Good question.  Some of it is free floating anxiety, which makes it hard to problem solve around.

im partially worried that they’ll catch on to the fact that I’m not doing well psychologically and then act in an unhelpful way.  I don’t know what that would look like, but I feel a pretty strong desire to pretend that everything is fine.

im also worried that because things aren’t so great psychologically, I’ll end up having flashbacks or nightmares to childhood stuff.  It’s less likely because they now live in a different house from the one I grew up in.  But that’s another fear.

I think those are the main ones.

Constant anxiety is tough.....I hear you there, because that's what I deal with every day.

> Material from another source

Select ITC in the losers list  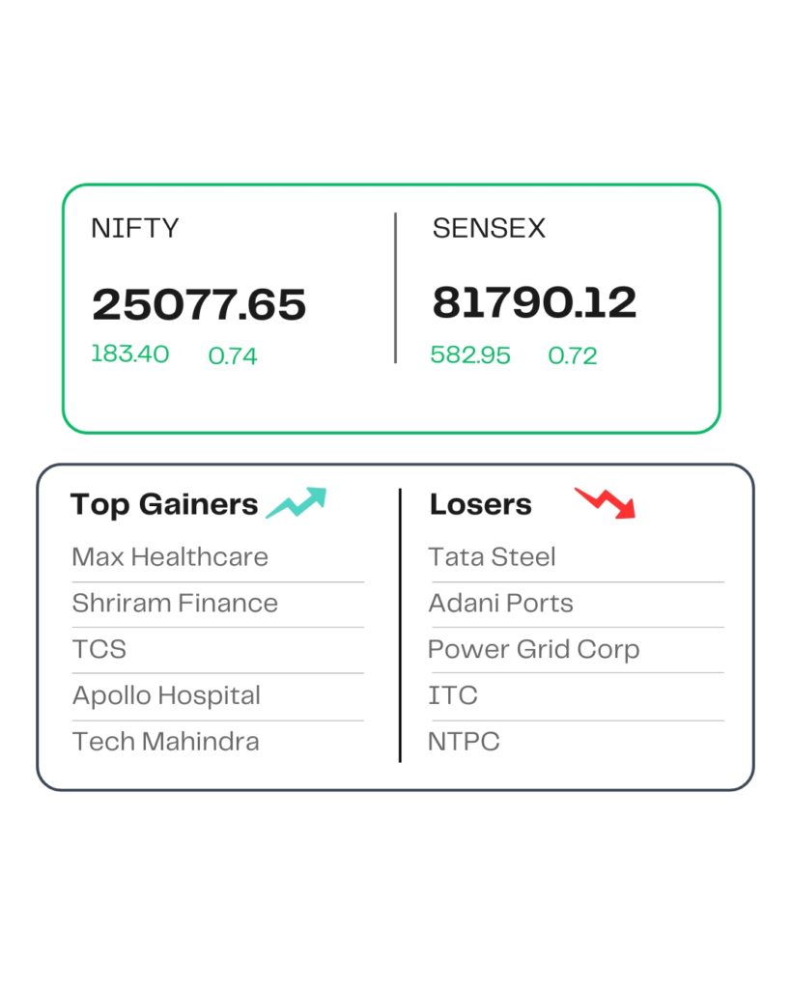453,695
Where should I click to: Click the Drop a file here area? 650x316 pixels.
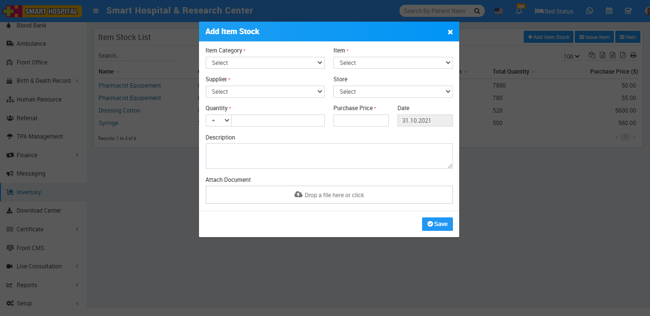click(x=329, y=195)
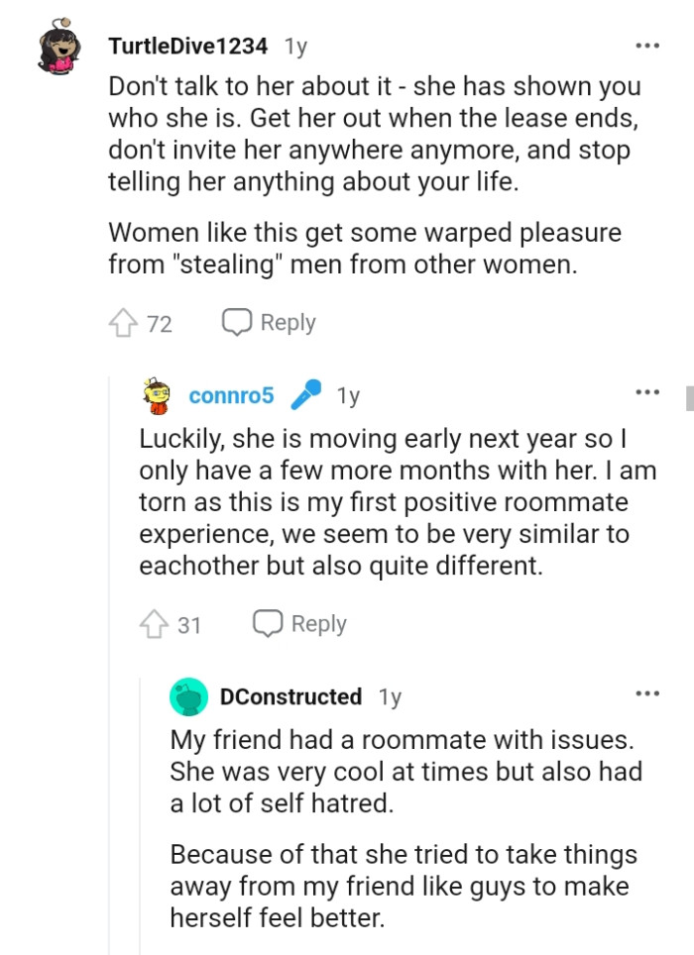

I understand about pretending everything is fine when I'm with family......Both my parents are passed away now, so it's just me, my sister, my nephew and niece, and my children who'll be getting together for dinner tomorrow.......Your situation is somewhat different, and more difficult, IMO,  because you're going to actually be living with your parents for a few days.

I can only tell you what works for me.....Most of my family members just don't talk about my issues......If someone does happen to say something or react in an uhelpful way, I just ignore them and don't reply....I realize that may not work for you, but that's what I do--it does take some practice.

If I were in your situation, and they were actively saying things that were hurtful or unhelpful, I would just leave the room and ignore them.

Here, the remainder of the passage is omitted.